His flow may have been a little stilted, but Prokhorov is going to be learning a lot about how to speak New York and in particular Brooklyn, where Jay-Z grew up.
When asked if he has been to Brooklyn, Prokhorov mentioned that he was there years ago and, in essence, explained that any international business magnate is probably too busy to visit the outer boroughs on a regular basis. But given that the Nets are attempting to build and move into a new stadium and complex at Atlantic Yards, Prokhorov will be spending a lot of time there as he strives to attend 25 percent of the Nets' home games.
"What I like from Brooklyn is its absolute unique ethnic diversity," Prokhorov said. "It gives a lot of energy. It gives a lot of opportunities, and for me Brooklyn is a really exciting place and I'm looking forward to have more opportunity to meet with the people to speak and know better this place."

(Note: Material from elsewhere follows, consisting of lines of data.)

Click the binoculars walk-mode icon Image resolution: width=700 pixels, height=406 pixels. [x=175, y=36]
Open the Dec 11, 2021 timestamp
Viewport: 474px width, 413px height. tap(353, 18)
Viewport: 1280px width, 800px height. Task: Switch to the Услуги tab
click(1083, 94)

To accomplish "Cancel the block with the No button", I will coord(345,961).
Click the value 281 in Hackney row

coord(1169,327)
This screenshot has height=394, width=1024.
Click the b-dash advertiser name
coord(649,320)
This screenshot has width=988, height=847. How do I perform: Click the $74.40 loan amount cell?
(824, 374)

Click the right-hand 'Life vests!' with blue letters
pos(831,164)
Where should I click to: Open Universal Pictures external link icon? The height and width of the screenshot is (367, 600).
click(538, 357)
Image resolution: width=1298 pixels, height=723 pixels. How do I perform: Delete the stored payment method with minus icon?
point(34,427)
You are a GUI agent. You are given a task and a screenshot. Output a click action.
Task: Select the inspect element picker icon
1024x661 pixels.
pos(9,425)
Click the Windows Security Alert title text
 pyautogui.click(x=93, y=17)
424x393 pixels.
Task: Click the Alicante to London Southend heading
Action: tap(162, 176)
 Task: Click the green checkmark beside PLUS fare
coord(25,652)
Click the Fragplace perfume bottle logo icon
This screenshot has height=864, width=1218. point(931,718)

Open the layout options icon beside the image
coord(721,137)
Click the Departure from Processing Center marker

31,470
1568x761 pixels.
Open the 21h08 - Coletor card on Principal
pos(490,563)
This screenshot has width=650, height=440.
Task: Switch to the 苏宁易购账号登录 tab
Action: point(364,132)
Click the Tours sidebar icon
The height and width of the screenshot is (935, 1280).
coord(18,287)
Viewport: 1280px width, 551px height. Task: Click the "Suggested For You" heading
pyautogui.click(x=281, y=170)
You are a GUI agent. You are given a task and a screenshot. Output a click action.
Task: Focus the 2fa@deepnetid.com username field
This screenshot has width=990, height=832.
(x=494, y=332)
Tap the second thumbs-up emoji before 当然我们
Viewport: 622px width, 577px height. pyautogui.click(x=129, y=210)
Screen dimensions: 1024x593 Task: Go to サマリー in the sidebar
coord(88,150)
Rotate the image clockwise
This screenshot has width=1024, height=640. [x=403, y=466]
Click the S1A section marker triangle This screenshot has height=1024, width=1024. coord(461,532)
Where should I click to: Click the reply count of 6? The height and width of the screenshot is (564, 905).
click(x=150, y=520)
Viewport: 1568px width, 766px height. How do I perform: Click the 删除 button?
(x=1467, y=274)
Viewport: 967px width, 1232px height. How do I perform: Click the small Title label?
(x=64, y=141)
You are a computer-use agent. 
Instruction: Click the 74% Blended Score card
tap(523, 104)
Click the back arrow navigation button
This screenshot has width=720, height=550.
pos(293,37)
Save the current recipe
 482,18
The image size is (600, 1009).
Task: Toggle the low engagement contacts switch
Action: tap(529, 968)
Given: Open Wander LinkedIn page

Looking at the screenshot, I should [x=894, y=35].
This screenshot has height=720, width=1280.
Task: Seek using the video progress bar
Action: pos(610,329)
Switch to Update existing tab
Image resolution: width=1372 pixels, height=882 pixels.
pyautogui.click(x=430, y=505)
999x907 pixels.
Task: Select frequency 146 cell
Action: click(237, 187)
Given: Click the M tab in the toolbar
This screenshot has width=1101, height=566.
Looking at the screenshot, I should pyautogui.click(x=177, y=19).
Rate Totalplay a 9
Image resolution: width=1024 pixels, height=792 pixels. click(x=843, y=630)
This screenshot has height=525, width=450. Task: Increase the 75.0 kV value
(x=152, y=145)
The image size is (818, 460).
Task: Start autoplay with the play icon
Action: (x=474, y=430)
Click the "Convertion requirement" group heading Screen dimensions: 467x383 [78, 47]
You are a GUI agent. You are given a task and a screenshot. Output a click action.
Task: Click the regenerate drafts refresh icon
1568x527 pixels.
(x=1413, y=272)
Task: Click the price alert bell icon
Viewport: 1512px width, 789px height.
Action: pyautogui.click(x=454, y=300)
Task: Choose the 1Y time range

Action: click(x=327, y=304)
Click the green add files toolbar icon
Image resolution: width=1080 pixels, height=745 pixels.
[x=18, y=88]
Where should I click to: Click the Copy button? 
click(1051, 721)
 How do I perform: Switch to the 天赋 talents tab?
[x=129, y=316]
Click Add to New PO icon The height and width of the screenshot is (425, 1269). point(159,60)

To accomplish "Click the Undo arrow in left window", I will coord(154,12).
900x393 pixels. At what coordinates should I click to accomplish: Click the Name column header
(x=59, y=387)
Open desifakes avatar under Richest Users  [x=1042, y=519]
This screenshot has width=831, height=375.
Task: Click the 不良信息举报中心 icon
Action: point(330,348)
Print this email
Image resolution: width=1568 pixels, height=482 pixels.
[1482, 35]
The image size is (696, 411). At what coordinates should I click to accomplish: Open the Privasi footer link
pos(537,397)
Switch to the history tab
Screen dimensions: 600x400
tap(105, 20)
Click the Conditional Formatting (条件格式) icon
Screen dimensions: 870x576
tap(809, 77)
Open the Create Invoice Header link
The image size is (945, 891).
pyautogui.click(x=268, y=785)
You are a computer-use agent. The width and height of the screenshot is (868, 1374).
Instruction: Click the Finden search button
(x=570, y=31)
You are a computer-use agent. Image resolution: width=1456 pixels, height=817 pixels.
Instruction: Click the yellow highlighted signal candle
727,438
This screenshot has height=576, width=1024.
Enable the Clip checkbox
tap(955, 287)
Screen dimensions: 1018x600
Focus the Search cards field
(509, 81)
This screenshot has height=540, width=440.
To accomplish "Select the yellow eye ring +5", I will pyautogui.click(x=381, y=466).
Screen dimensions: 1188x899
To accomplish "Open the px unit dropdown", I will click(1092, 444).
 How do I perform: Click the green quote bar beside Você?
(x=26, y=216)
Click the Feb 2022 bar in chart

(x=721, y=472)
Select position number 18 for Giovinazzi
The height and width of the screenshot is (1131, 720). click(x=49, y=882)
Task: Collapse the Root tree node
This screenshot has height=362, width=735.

Not only will he be getting to know Brooklyn, he will end up being one of its biggest promoters. He hopes to convince the current New Jersey fan base to extend its interest in the team, even as the Nets eventually abandon the state. Prokhorov alluded to Brooklyn's large population of Russian immigrants, who he might attract with an assistant manager or two from his home country.
But Prokhorov is casting a wider net for New York fans, and looking to do it with success on the court. He said the goal this season was the playoffs and, within five years, an NBA title. Despite a salary cap that must seen as an inconvenience to a billionaire, he is looking to snag free agents -- big ones -- who he declined to name.
"I'm pretty sure I can convince the very best of the best that the Nets is the place they need to be," Prokhorov said. "I have my own secret."
He was calculated and cautious, the first Russian owner of an NBA team. Prokhorov is a former player, a 6-foot-8 international man of mystery, who discussed everything from business dealings in authoritarian Zimbabwe and hosting a pickup game between Barack Obama and Russian president Dmitry Medvedev.
He may sound like Ivan Drago, the villain from "Rocky IV," but Prokhorov's money speaks English perfectly well. He made a knowing reference to the time period his background may evoke.
"My goal is to say Americans, I come in peace," he said.
Nets owner Mikhail Prokhorov is learning to talk the talk, New York style.